Verify Router Service
$ kubectl get svc -n demo | grep router
mysql-ha-cluster-router ClusterIP 10.96.196.159 <none> 6446/TCP,6447/TCP,6450/TCP 63m
Test each port:
# Port 6446 (RW) → routes to PRIMARY
$ mysql -h mysql-ha-cluster-router -P 6446 -e "SELECT @@hostname;"
@@hostname
mysql-ha-cluster-0
# Port 6447 (RO) → routes to SECONDARY
$ mysql -h mysql-ha-cluster-router -P 6447 -e "SELECT @@hostname;"
@@hostname
mysql-ha-cluster-1
# Port 6450 (RW-Split) → round-robin across all members
$ mysql -h mysql-ha-cluster-router -P 6450 -e "SELECT @@hostname;"
@@hostname
mysql-ha-cluster-2
Sysbench via Router
All InnoDB Cluster chaos experiments use the Router service for load generation:
# Write load via RW port (6446)
kubectl exec -n demo $SBPOD -- sysbench oltp_write_only \
--mysql-host=mysql-ha-cluster-router.demo.svc.cluster.local \
--mysql-port=6446 --mysql-user=root --mysql-password="$PASS" \
--mysql-db=sbtest --tables=4 --table-size=50000 \
--threads=8 --time=60 --report-interval=10 run
# Read-write split load via RW-Split port (6450) — requires SSL
kubectl exec -n demo $SBPOD -- sysbench oltp_read_write \
--mysql-host=mysql-ha-cluster-router.demo.svc.cluster.local \
--mysql-port=6450 --mysql-user=root --mysql-password="$PASS" \
--mysql-db=sbtest --tables=4 --table-size=50000 \
--threads=8 --time=60 --report-interval=10 --mysql-ssl=REQUIRED run
Note: Port 6450 (RW-Split) requires
--mysql-ssl=REQUIREDbecause MySQL Router’sconnection_sharing=1withcaching_sha2_passwordneeds a secure connection.

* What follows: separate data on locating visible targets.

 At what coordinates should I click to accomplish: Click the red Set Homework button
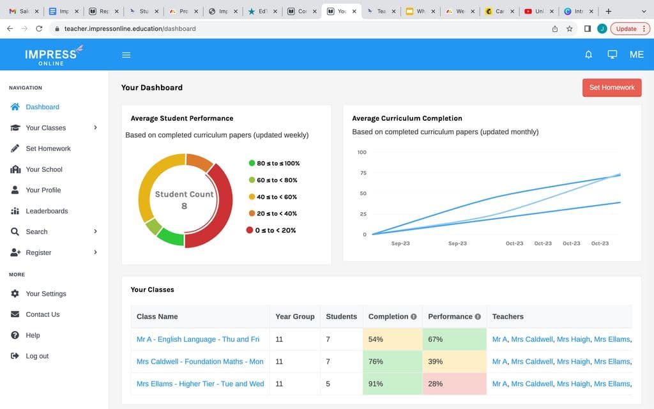tap(612, 87)
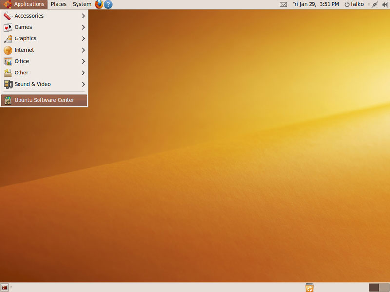This screenshot has width=390, height=292.
Task: Open the volume speaker icon in panel
Action: coord(385,4)
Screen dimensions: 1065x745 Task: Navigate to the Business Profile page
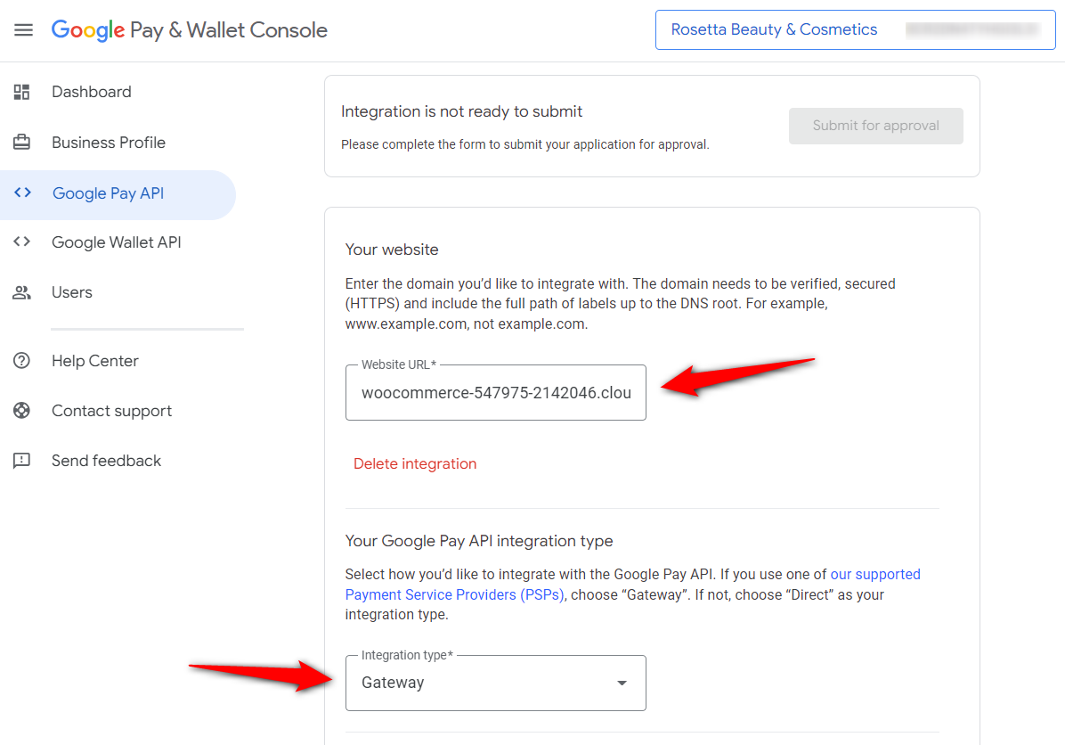coord(108,142)
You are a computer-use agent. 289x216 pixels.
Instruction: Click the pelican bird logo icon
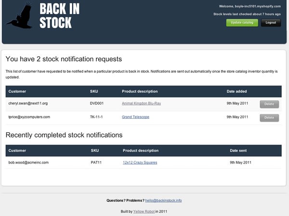pyautogui.click(x=19, y=15)
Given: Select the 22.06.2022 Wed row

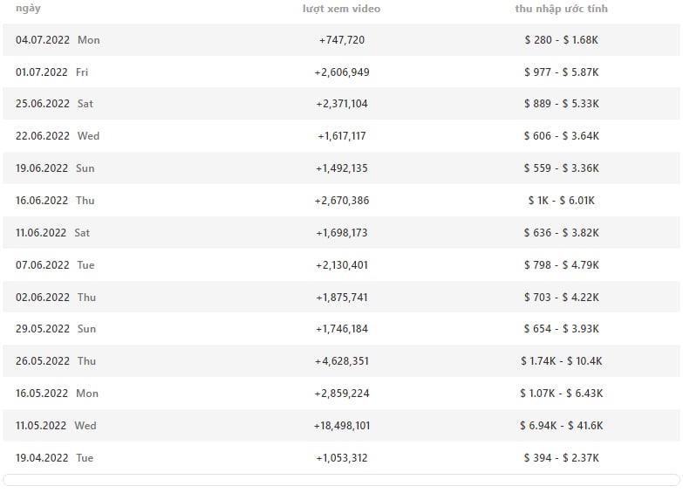Looking at the screenshot, I should [342, 135].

Ports 6446 and 6447 do not require this.
InnoDB Cluster Results Summary
| # | Experiment | Failover | Router Re-route | Data Loss | GTIDs | Checksums | Verdict |
|---|---|---|---|---|---|---|---|
| 1 | Pod Kill Primary | Yes | Auto | Zero | MATCH | MATCH | PASS |
| 2 | OOMKill Primary (1200MB stress) | Yes (OOMKill) | Auto | Zero | MATCH | MATCH | PASS |
| 3 | Network Partition (2 min) | Yes | Auto | Zero | MATCH | MATCH | PASS |
| 4 | IO Latency (100ms) | No | N/A | Zero | MATCH | MATCH | PASS |
| 5 | Network Latency (1s) | No | N/A | Zero | MATCH | MATCH | PASS |
| 6 | CPU Stress (98%) | No | N/A | Zero | MATCH | MATCH | PASS |
| 7 | Packet Loss (30%) | No | N/A | Zero | MATCH | MATCH | PASS |
| 8 | Full Cluster Kill | Yes | Auto | Zero | MATCH | MATCH | PASS |
| 9 | Double Primary Kill | Yes (x2) | Auto (x2) | Zero | MATCH | MATCH | PASS |
| 10 | Rolling Restart (0→1→2) | Yes | Auto | Zero | MATCH | MATCH | PASS |
| 11 | DNS Failure on Primary | No | N/A | Zero | MATCH | MATCH | PASS |
| 12 | Clock Skew (-5 min) | No | N/A | Zero | MATCH | MATCH | PASS |
All 12 experiments passed with zero data loss.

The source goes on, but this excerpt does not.